# [Data for processing]

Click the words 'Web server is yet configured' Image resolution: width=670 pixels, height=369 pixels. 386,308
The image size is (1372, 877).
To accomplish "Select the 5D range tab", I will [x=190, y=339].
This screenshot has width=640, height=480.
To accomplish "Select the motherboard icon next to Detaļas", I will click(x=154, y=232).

* * *

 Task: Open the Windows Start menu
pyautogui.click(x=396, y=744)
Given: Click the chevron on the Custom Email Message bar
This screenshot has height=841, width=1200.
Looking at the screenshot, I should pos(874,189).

* * *

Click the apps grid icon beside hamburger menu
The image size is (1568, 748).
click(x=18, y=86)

# [Problem statement]
All lines above from the one with "Click the words" to the one with "This screenshot has width=640, height=480.", inclusive, should be copied exactly, and no other lines.

# [Answer box]
Click the words 'Web server is yet configured' Image resolution: width=670 pixels, height=369 pixels. 386,308
The image size is (1372, 877).
To accomplish "Select the 5D range tab", I will [x=190, y=339].
This screenshot has width=640, height=480.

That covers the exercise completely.